In his book, Deep and Wide, pastor Andy Stanley describes what he calls “faith catalysts,” five distinct pathways through which we can experience the love of God. His particular focus is catalysts for those drawn to the Christian faith — ways we can experience God through the presence and love of Jesus and, in response, choose to place our faith in him. Two of the five, he suggests, come to us, as it were, from God’s side. They are the ways that God makes the initiative to reach us. The other three, he says, depend on our active participation.

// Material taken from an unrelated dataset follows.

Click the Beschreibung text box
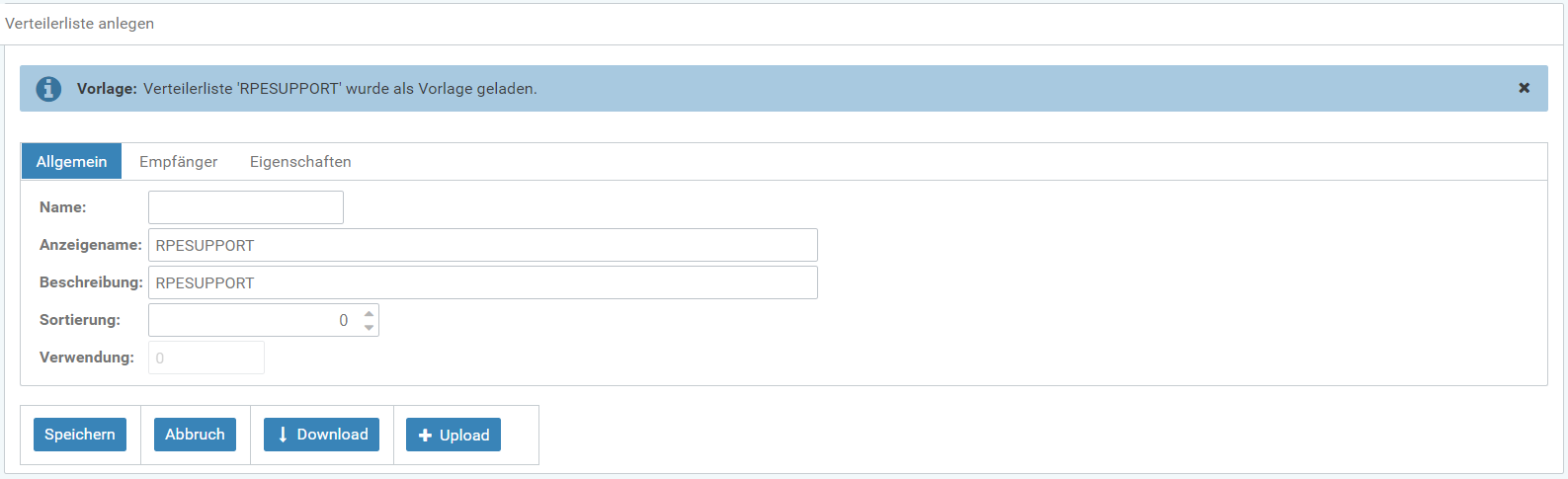 tap(482, 282)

One of the ways God comes to us is through other people, the particular people whose examples of faith inspire us, or who seem to come into our lives at just the right moment and say just what we need to hear when we need to hear it. They could be anyone: parent or teacher, friend or stranger, mentor or adversary. The faith experience is what happens when, through the example or presence of another person, we feel the presence of God. It’s not just a human exchange; it’s the spirit of God at work, speaking through another person. That’s how I experienced my mother’s friend calling me in my time of need. Her words didn’t take the pain away, but there was something more in her words–an assurance of God’s presence that stayed with me and gave me hope.
One of the catalysts that requires our active participation is what Stanley calls “practical teaching,” the presentation of a gospel truth that resonates deeply within us, speaks to us, and is, in that moment, both illuminating and helpful. That’s what I experienced on that Easter Sunday so long ago–an interpretation of the resurrection that spoke to my broken heart with a word of hope. I came away from church that day with a way of understanding my experience through the prism of the gospel. The gift came from the word spoken by the preacher–but if I hadn’t made my way to church that morning, I would have missed it.
I’ll write about the other catalysts in future posts. For today, I turn back to the passages that prefaced my words here. In both accounts–that of a desperate father seeking healing for his son and that of the apostles wanting Jesus to give them more faith than they had–there is a sense of longing, a desire for more, an acknowledgment of inadequacy in matters of faith and belief. And in both instances, there’s reassurance: we needn’t have perfect beliefs, or complete faith. Jesus says to us that a little bit of faith can go along way. As your bishop, I can attest to that truth.